Reasoning & Planning
Prompt Chaining
A sequence of LLM calls where each pass narrows, transforms, or verifies the output of the previous. One model, one thread — no coordination overhead.
- Each step has a single well-defined transformation (extract → classify → respond)
- Simpler than multi-agent: no state synchronisation, no handoffs
- Fail fast: if step N produces bad output, the chain halts before wasting downstream calls
- Natural fit for structured extraction, multi-step reasoning, and document pipelines
ReAct — Reason + Act
The backbone of most agents. Interleaves reasoning traces with tool calls: think, call a tool, observe the result, think again.
- Thought — internal reasoning about what to do next
- Action — call a tool or produce output
- Observation — result returned from the tool, injected into context
- Repeat until task complete or max steps reached
Plan-and-Execute
Separates planning from execution. A planner decomposes the goal upfront; an executor works through steps, optionally with its own ReAct loop.

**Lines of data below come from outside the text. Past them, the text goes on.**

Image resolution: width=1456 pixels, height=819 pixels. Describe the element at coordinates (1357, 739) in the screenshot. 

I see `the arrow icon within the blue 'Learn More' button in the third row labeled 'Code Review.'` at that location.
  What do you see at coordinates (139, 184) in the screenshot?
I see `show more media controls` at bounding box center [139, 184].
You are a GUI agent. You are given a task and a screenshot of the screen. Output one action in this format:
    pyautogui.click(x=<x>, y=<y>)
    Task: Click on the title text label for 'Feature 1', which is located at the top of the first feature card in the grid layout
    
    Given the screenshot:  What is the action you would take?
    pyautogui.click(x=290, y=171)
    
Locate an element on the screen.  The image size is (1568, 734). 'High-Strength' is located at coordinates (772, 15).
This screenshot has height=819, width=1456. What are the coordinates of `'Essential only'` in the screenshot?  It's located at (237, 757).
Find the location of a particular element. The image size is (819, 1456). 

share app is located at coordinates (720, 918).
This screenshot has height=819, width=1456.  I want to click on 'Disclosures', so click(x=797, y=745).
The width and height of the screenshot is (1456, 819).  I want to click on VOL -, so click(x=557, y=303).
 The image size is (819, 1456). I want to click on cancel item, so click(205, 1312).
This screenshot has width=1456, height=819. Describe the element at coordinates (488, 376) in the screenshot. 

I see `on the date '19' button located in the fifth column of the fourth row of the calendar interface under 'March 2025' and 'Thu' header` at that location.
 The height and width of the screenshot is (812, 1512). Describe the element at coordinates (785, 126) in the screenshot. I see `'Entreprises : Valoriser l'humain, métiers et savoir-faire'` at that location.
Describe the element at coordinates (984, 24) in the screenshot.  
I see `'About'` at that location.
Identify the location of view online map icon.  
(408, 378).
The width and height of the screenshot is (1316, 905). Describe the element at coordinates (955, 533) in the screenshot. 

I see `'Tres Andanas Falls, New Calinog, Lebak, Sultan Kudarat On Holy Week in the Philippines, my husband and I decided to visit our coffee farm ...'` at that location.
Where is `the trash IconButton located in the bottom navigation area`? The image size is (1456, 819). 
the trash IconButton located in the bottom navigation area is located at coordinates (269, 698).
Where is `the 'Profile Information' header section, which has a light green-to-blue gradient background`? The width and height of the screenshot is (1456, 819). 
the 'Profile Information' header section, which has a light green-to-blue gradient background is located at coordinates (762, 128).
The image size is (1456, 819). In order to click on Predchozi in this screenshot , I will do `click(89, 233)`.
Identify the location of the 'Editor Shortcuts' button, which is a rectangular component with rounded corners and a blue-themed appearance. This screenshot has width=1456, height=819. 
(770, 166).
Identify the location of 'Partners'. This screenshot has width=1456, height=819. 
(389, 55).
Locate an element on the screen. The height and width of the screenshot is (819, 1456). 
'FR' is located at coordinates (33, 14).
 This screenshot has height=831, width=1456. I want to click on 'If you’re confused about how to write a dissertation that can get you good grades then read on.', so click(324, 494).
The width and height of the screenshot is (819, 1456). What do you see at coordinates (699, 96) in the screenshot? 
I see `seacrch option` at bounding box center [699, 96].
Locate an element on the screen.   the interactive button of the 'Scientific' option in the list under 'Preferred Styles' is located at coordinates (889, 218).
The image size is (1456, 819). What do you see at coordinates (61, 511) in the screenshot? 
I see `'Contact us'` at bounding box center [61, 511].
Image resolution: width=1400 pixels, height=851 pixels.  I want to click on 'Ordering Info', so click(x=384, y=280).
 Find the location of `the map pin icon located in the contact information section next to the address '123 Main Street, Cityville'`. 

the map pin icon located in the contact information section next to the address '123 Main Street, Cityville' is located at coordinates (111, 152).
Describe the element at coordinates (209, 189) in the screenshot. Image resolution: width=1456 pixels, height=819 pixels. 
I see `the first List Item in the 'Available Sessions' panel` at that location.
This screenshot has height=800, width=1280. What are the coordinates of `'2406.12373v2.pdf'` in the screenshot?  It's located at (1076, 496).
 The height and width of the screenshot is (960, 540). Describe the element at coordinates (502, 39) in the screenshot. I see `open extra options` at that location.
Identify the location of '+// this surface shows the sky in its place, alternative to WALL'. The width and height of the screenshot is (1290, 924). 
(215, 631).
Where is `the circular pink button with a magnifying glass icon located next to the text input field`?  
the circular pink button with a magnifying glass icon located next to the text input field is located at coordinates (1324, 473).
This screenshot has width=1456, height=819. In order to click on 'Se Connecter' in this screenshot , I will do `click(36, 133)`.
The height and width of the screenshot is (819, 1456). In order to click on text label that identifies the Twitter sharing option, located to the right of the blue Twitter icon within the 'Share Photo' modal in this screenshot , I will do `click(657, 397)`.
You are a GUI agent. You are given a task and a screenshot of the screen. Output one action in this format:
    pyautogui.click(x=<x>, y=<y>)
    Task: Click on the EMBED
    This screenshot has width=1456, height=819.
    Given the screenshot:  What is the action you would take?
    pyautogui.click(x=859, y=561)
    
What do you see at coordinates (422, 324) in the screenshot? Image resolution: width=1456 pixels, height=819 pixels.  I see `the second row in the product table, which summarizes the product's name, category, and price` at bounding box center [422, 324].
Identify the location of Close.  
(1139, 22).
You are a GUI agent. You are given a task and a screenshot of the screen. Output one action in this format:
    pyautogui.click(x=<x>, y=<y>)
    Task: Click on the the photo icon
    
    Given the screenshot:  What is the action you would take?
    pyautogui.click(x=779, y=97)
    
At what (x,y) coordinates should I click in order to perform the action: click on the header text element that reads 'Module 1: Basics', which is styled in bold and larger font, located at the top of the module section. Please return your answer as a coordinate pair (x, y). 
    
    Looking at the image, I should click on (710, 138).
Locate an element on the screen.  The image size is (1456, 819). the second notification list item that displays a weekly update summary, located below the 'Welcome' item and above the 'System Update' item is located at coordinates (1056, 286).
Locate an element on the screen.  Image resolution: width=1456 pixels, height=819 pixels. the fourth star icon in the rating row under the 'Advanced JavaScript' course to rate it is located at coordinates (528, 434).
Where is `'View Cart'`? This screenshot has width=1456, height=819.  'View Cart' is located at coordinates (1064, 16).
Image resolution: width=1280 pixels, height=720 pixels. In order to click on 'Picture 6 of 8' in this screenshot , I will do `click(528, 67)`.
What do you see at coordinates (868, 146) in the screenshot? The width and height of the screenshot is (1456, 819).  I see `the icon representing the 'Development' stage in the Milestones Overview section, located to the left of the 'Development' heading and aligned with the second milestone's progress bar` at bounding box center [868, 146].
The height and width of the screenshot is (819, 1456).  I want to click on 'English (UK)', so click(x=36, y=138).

- Planner — decomposes the goal into an ordered list of steps
- Executor — runs each step; may have an inner ReAct loop per step
- Replanner — optional: revises the plan when a step fails or context changes
- More predictable than pure ReAct; less adaptive to mid-run surprises
Tree of Thoughts
Branching + backtracking reasoning. Agent explores multiple candidate paths simultaneously, scores each branch, and prunes dead ends.
- Branch — from each state, generate N candidate next thoughts
- Score — evaluate each branch with a critic or heuristic
- Prune — discard low-scoring branches early to focus compute
- Backtrack — if a branch dead-ends, return to the last branch point
State Machine
Agent operates through explicit states and labeled transitions. Current state determines which actions are available — more structured than free-form ReAct.
- States — discrete phases with defined entry and exit conditions
- Transitions — labeled edges triggered by conditions or tool results
- Guard clauses — prevent invalid transitions from the current state
- Useful when business logic has defined phases (draft → review → deploy)
Grounding & Action
Tool Use / Function Calling
Agent operates on a typed schema of tools. The model selects a tool and fills in parameters; parameters are validated before execution; results are injected back as observations.
- Schema — each tool has a name, description, and typed parameter list
- Selection — model chooses based on current reasoning state
- Validation — parameters checked against schema before execution
- Injection — result returned to context as a structured observation
Sandboxed Execution
Code runs in an isolated environment with no access to host filesystem, network, or env vars. Output is safely captured and returned as an observation.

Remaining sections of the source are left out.